During World War II, millions of African-Americans left their agricultural trades in the Deep South for better paying jobs in the big cities of the North. One of the main destinations of this migration was the South Side of Chicago.
Photographer Wayne Miller, fresh from a stint as combat photographer, newly awarded Guggenheim scholarship in hand, set out to capture images of the community that emerged.
"I wanted to photograph the human condition and found my opportunities on the streets of Chicago," said Miller.
The result was a stunning compilation of over 500 photographs documenting the dreams, hopes and culture of the South Side.
Miller has hand picked 70 black and white photos for exhibition at the Center for Photography, located in North Gate Hall. Sponsored by the Graduate School of Journalism, the exhibit continues through March 16.
An opening reception and discussion with Miller will take place Thursday, Jan. 29, from 4:30 to 6:30 p.m. in North Gate Hall.
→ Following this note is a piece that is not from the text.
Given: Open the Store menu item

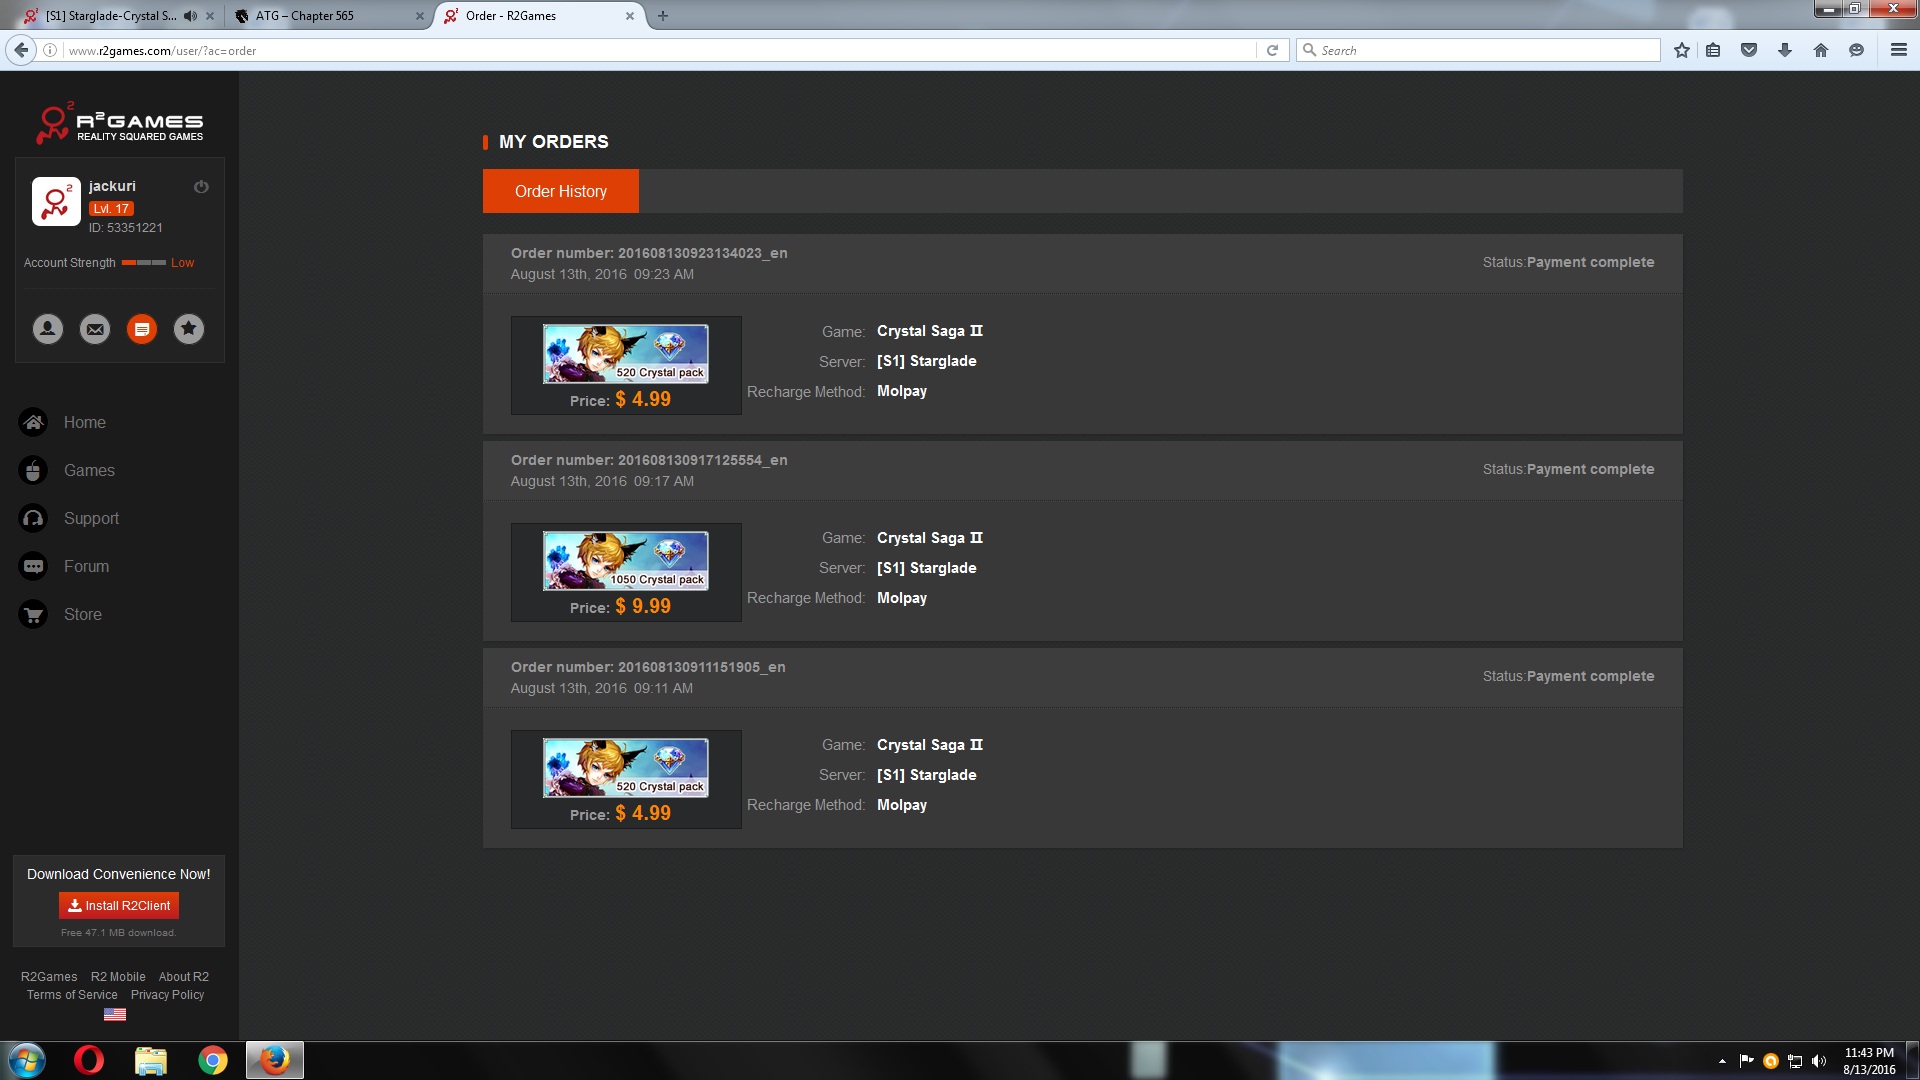Looking at the screenshot, I should pos(82,615).
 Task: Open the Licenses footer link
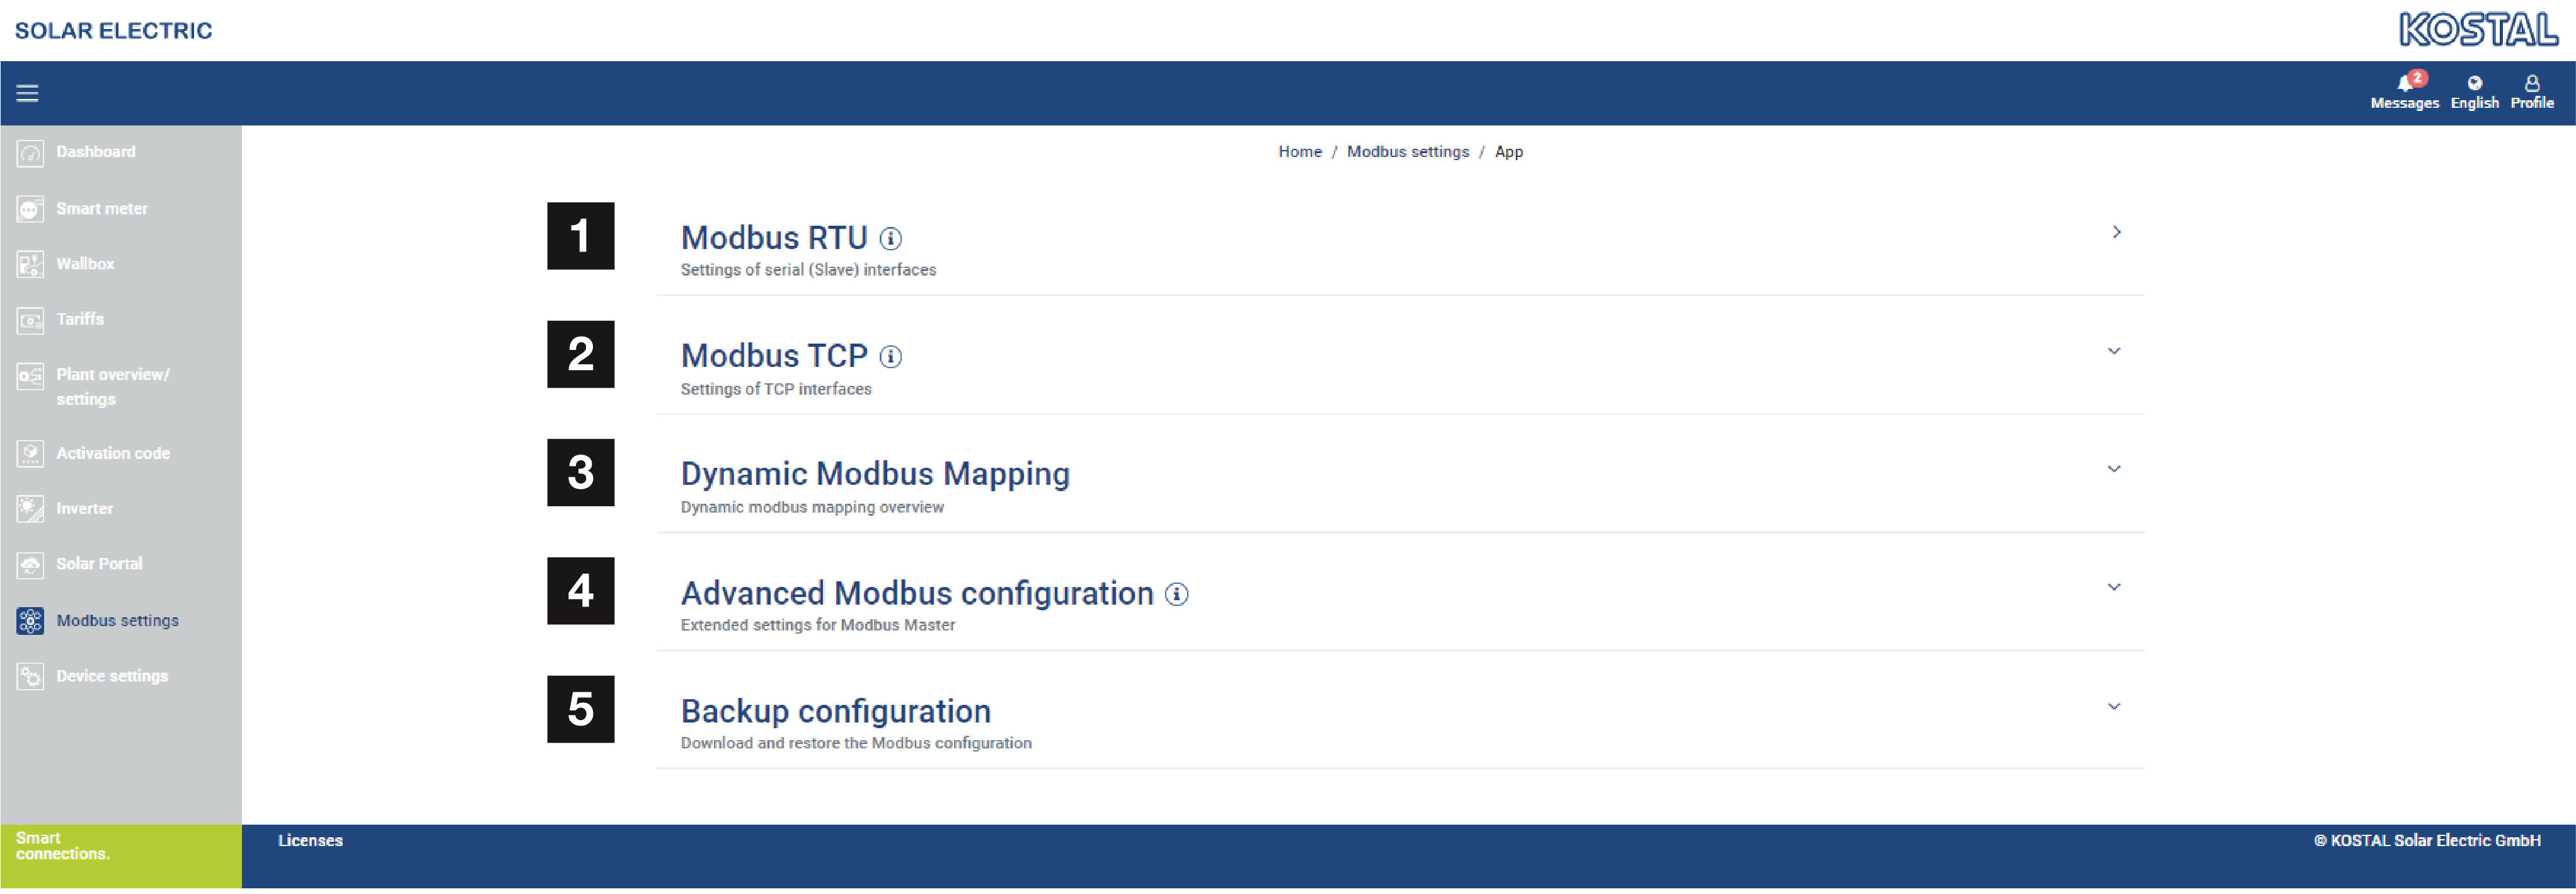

Miller spent his war years as a Navy photographer covering aircraft carrier missions and was the first Western photographer to document the destruction at Hiroshima. This traumatic experience instilled in Miller a commitment to use his photography to help prevent future wars.
"I wanted to photograph mankind and explain man to man," he said.
After the Chicago project, Miller worked as a photographer for LIFE Magazine and served as associate curator of the famed 1955 "The Family of Man" exhibit at New York's Museum of Modern Art.